Bersegeralah menuju ampunan dari Tuhanmu dan surga (yang) luasnya (seperti) langit dan bumi yang disediakan bagi orang-orang yang bertakwa, (yaitu) orang-orang yang selalu berinfak, baik di waktu lapang maupun sempit, orang-orang yang mengendalikan kemurkaannya, dan orang-orang yang memaafkan (kesalahan) orang lain.
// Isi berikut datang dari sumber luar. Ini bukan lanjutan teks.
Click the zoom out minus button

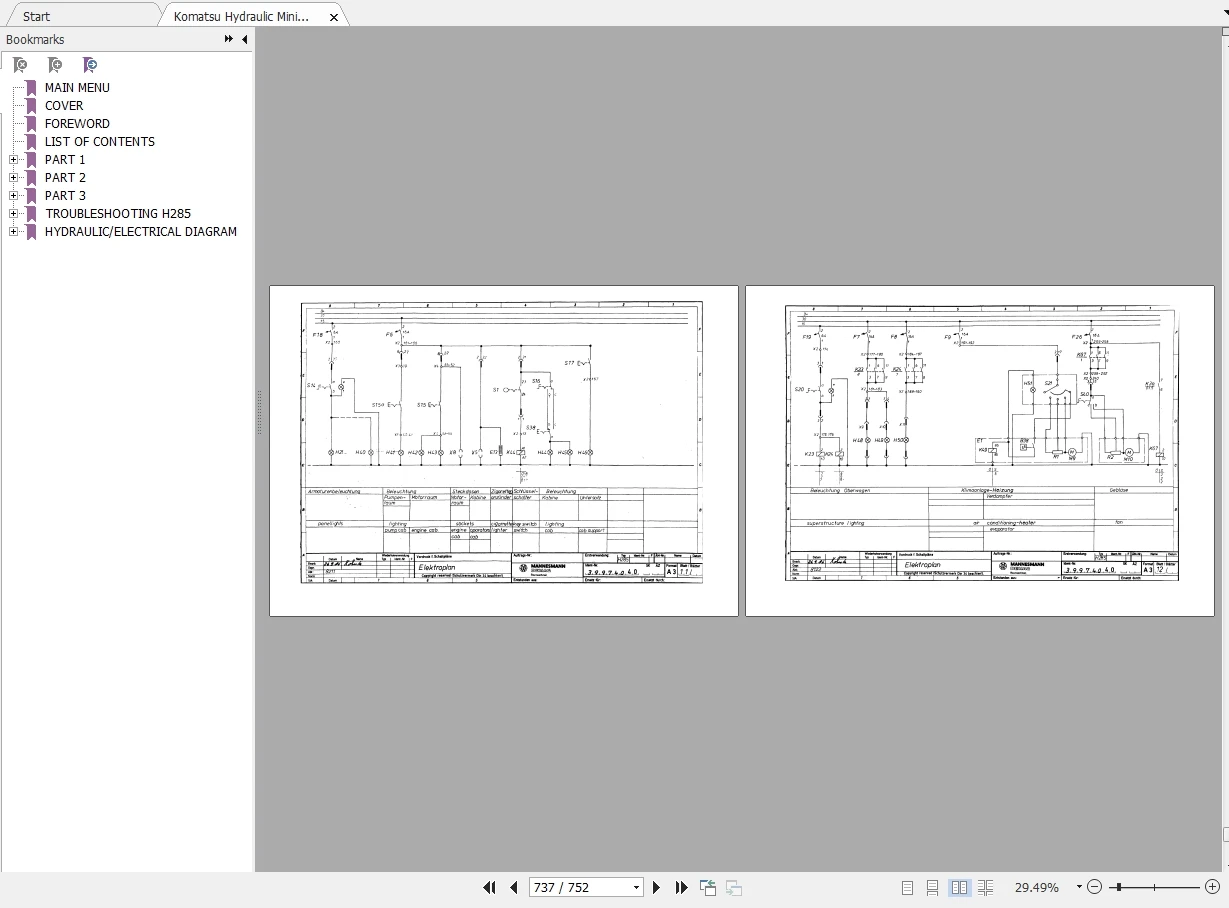(1094, 887)
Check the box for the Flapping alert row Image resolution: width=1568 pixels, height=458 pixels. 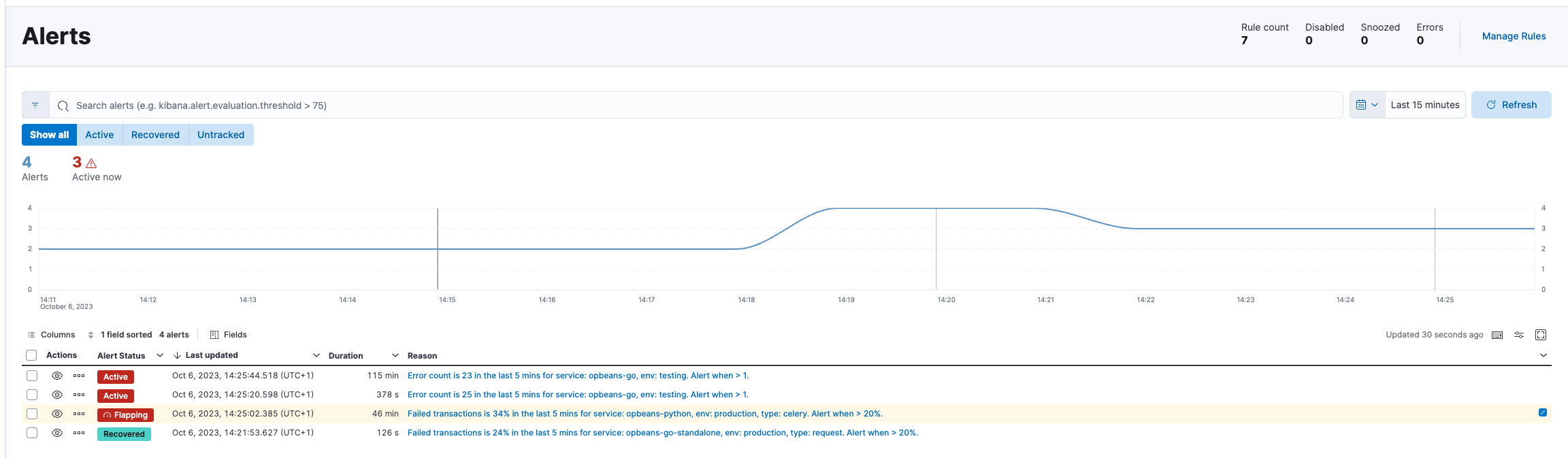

Allah mencintai orang-orang yang berbuat kebaikan (QS. Ali Imran, 133-134).

              Perintah berinfak dan bersedekah dalam ayat tersebut dapat difahami bahwa jadi manusia itu tidak boleh mementingkan diri sendiri, tetapi juga memberikan perhatian dan bantuan kepada orang lain, terutama mereka yang sangat membutuhkan.

              Perintah bersedekah saat dalam kondisi harta berlebih dan berlimpah, di antara tujuannya adalah agar seseorang bisa mensyukuri nikmat pemberian Allah dan agar terhindar dari sikap sombong, serakah, serta sikap adigung adigina, sapa sira sapa ingsun. Merasa hanya dirinya yang paling hebat.

              Sedangkan perintah bersedekah saat kondisi hartanya pas-pasan bahkan mungkin kekurangan, di antara hikmahnya adalah agar seseorang tetap punya harga diri, tidak suka memposisikan tangannya selalu di bawah (sebagai penerima) tetapi juga bisa menempatkan tangannya di atas (sebagai pemberi).

              Allah swt berfirman:

لِيُنْفِقْ ذُو سَعَةٍ مِنْ سَعَتِهِ وَمَنْ قُدِرَ عَلَيْهِ رِزْقُهُ فَلْيُنْفِقْ مِمَّا آتَاهُ اللَّهُ لَا يُكَلِّفُ اللَّهُ نَفْسًا إِلَّا مَا آتَاهَا سَيَجْعَلُ اللَّهُ بَعْدَ عُسْرٍ يُسْرًا

Hendaklah orang yang mampu memberi nafkah menurut kemampuannya. Dan orang yang disempitkan rezekinya hendaklah memberi nafkah dari harta yang diberikan Allah kepadanya. Allah tidak memikulkan beban kepada seseorang melainkan sekedar apa yang Allah berikan kepadanya. Allah kelak akan memberikan kelapangan sesudah kesempitan (QS. al-Thalak, 7).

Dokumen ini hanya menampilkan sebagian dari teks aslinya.